不動産トピックス
今週の一冊
2016.10.03 12:11
建築業界のイノベーターによるインタビュー集
リノベーションプラス 拡張する建築家の職能
監修:松村秀一、馬場正尊、大島芳彦
発行所:ユウブックス
発行日:平成28年9月10日
価格:2000円(税別)
近年、ビル業界にも定着した「リノベーション」。そのけん引役となる建築業界のキーマンが総登場するインタビュー集だ。東京大学大学院建築学専攻教授の松村秀一氏の巻頭インタビュー、ブルースタジオの大島芳彦氏とOpenAの馬場正尊氏による対談など、リノベーションの草創期から現在までの変遷を読み解く貴重な証言が満載だ。
ビルオーナーへの取材を重ねる中、実は「リノベーション」という言葉が一人歩きしていると感じることがある。単純にビルを大規模改修したものを、果たして「リノベーション」と呼べるのか。

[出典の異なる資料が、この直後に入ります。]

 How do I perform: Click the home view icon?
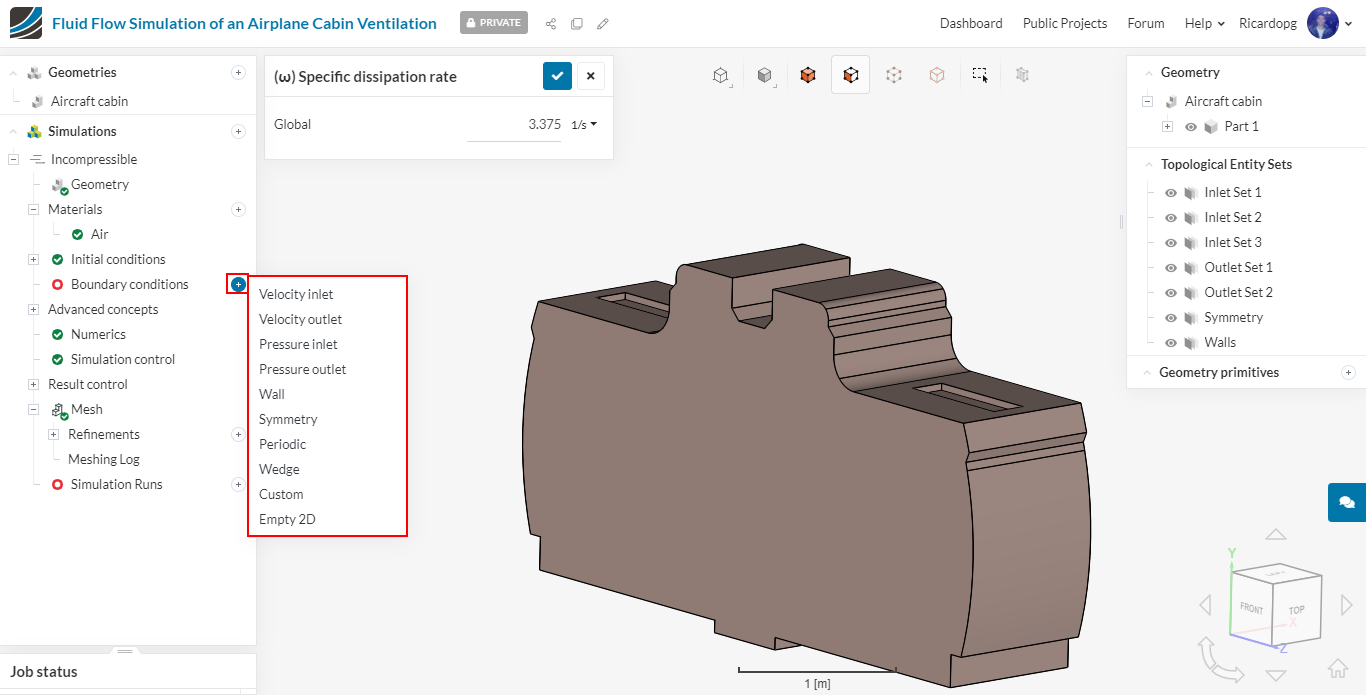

言葉遊びのようだが、リニューアルとリノベーションには明確な差がある。インタビューの中で触れられたブルースタジオ・大島氏の「建物ではなく物語を作る」という言葉がリノベーションを端的に表している。これまでビル単体を設計していた建築士の役割は、周辺環境等を含めて「地域に必要とされる建物」のプロデューサー役に拡大しているのだ。
「リノベーター」という役割は建築士の発展形の1つだが、他にも「建築と不動産のあいだを追究する」創造系不動産・高橋寿太郎代表をはじめ、建築法規ソリューションを提供する建築再構企画・佐久間悠代表などのインタビューも収録されており、書名を体現する読み応えのある内容となっている。